Article rédigé par François de Lacoste Lareymondie, le 29 mars 2005
La directive Bolkestein n'est pas née d'un coup de tonnerre dans un ciel clair. Son principe a été formellement décidé lors du Conseil européen de Lisbonne en mars 2000. Qui y représentait la France ? Jacques Chirac et Lionel Jospin.
Le Conseil y a approuvé un programme de réformes économiques (dit "stratégie de Lisbonne") destiné à faire de l'Union européenne, à l'horizon 2010, l'économie la plus compétitive et la plus dynamique du monde. Considérant que là se trouvent les plus gros gisements d'emplois et de productivité dans une économie post-industrielle, et par conséquent le principal réservoir de croissance, il prévoyait expressément la libéralisation des services, et invitait la Commission à lui faire des propositions.

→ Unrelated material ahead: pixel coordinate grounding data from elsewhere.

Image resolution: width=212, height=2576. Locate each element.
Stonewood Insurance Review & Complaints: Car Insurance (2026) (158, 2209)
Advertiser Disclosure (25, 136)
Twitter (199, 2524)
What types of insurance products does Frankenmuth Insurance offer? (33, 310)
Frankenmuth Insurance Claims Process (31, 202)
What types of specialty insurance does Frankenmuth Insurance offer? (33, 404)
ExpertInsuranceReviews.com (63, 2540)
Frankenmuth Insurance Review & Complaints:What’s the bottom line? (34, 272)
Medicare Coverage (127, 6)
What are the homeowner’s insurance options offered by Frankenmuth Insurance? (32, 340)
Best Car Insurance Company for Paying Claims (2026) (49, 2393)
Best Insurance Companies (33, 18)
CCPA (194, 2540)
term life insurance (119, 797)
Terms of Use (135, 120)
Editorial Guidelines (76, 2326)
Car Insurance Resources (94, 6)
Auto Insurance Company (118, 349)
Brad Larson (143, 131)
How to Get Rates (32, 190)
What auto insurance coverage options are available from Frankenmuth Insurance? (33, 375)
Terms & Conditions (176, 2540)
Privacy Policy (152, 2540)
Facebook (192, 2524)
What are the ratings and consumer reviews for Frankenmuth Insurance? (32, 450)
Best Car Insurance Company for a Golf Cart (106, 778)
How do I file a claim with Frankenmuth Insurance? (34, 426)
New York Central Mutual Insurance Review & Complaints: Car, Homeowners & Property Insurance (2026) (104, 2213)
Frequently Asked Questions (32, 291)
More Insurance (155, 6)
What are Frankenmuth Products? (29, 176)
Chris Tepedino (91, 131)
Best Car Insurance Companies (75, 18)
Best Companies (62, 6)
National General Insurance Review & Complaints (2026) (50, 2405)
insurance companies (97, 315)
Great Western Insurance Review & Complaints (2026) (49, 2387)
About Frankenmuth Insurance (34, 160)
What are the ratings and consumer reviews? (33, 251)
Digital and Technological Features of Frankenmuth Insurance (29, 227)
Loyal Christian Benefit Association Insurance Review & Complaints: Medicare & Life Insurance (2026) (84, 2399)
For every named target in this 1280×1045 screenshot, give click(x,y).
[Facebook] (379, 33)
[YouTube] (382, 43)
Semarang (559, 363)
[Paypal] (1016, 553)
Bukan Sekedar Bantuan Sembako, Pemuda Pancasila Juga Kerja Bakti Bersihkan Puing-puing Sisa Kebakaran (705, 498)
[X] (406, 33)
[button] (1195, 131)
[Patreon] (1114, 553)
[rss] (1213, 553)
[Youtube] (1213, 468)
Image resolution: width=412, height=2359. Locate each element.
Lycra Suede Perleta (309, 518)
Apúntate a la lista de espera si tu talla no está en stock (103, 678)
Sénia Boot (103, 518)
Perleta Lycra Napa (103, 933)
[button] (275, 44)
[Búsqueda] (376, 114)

L'objectif de libéralisation des services a été maintes fois réaffirmé par le Conseil, année après année, au fur et à mesure des rapports intérimaires de la Commission. C'est dans ce contexte et sur la base de ces rapports que le projet de directive dite "Bolkestein", du nom du commissaire alors chargé du marché intérieur (photo), a été adopté par la Commission Prodi en janvier 2004, à l'unanimité, y compris donc par les commissaires français Pascal Lamy et Michel Barnier, actuel ministre des Affaires étrangères.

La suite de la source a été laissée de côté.